§ BRANO
※ ※ ※
A poche settimane dalla chiusura della grande mostra Renzo Piano, Un Regard Construit (19 gennaio-27 marzo 2000) allestita al Centre Georges Pompidou a Parigi, Arch'it propone lettura a più voci dell'evento. Valérie Châtelet reinterpreta la figura dell'architetto genovese attraverso la configurazione di quest'ultimo evento-mostra; Luigi Manzione entra all'interno dei progetti esposti per evidenziare il carattere costruttivo che emerge su tutta l'opera di Piano; Valérie Châtelet e Luca Marchetti propongono una corposa intervista a Olivier Cinqualbre, curatore della mostra.





[18may2000]
STRANA FIGURA

La "Grande Mostra" è un'esposizione che presenta colui che l'ha concepita. Si tratta tutto sommato di una figura piuttosto semplice: l'artista vivente, la cui arte è l'architettura, è chiamato da un'istituzione che gli commissiona una retrospettiva. Ma questa figura si complica quando tale artista è anche colui che ha concepito l'edificio dell'istituzione ed ha partecipato al suo recente rinnovamento, e del quale le esposizioni permanenti di questa stessa istituzione presentano ampiamente i lavori. Un artista che si auto-presenta, all'interno del museo che egli stesso ha concepito. La figura diventa poi surreale quando questo edificio si trova ad essere uno degli elementi di un insieme più vasto, anch'esso concepito dal medesimo artista, il quale -per completare l'insieme- lavora qualche passo più in là per concepire la mostra in questione in uno studio che si trova in una situazione urbana simile a quella della mostra medesima.
※ ※ ※
§ DATI RACCOLTI
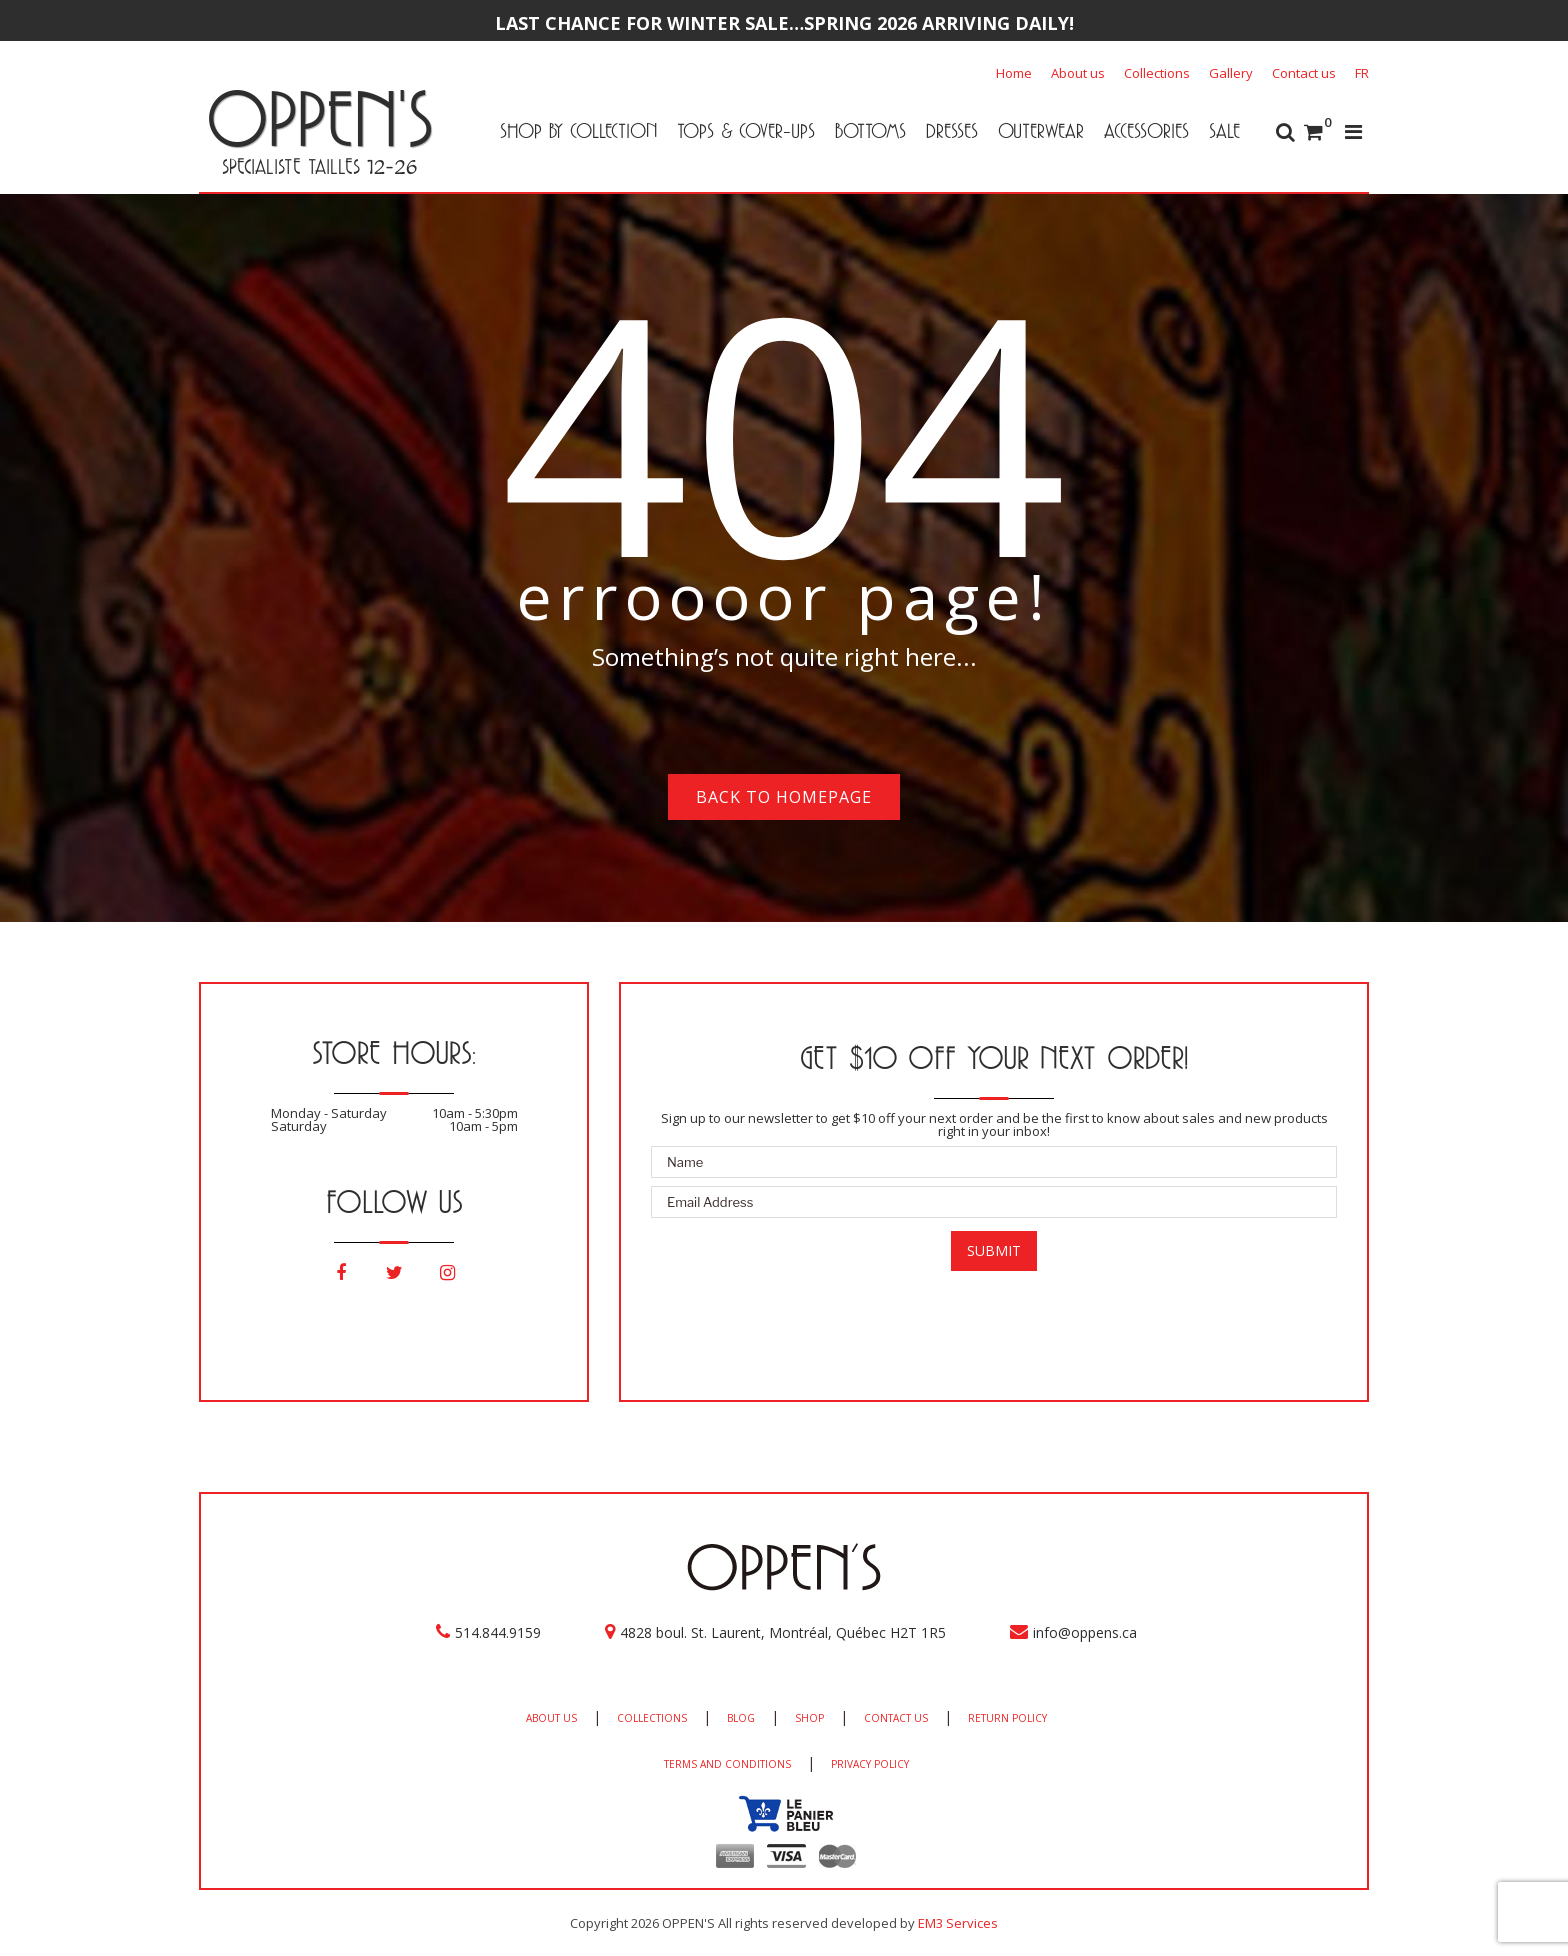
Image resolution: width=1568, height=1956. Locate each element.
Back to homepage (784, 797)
※ ※ ※
§ CONSEGNA
Secondo il brano, chi era il curatore della mostra Renzo Piano, Un Regard Construit?

§ RISPOSTA COMPLETA
Olivier Cinqualbre.